Data is received in the background, which does not interfere with the page, and caching of data excludes additional requests by the same phone from other tabs and windows.

And if the data is obtained by Ajax?

If with parsing the page code at the stage of its loading it is more or less clear, what to do with phones that can be received dynamically via ajax or simply formed by client scripts?

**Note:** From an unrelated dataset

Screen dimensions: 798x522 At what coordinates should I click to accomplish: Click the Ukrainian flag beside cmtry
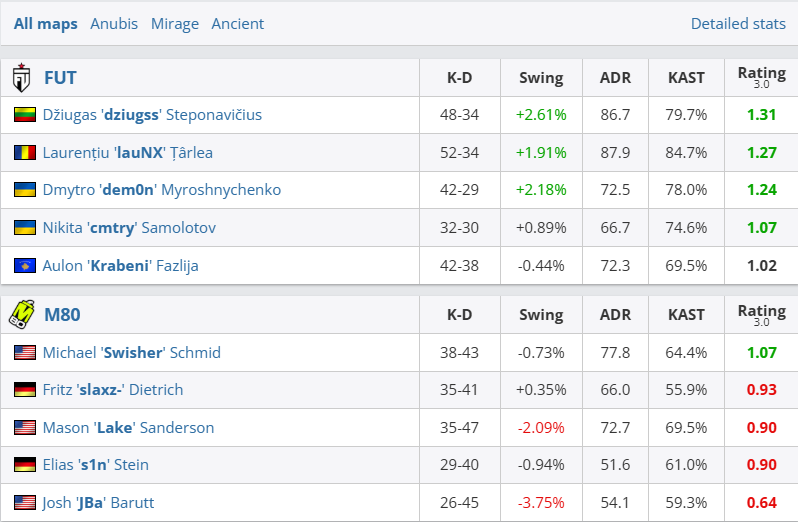coord(25,228)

In this case, we provided for the processing of new text data in a page based on the MutationObserver interface, which is supported by all modern browsers (with the exception of Safari 5 for Windows). To subscribe to events that occur when the DOM changes, we used the mutation-summary library. It allows you to easily and easily add added DOM nodes. To reduce the amount of processed data, we subscribe only to receive new text nodes and try to parse their contents. It is interesting to observe the behavior of the extension when the phone is entered in the field with simultaneousdisplaying it in another text node :

Internationalization. We speak English

At the moment, the extension is released in Russian and English, the choice of language depends on the current browser locale and its settings. When translating, we were faced with the fact that from content and additional scripts, it is possible to reach the i18n component only through an asynchronous call to the background. This did not fit into the idea of an internationalization interface. Therefore, a small module was implemented, the tasks of which included:

definition of the current locale;
loading localization lists depending on the locale, either through a direct call to kango.io.getExtensionFileContents, or via asynchronous if the module was instantiated in content or in additional scripts;
providing a simple interface for receiving localization messages with simple string interpolation.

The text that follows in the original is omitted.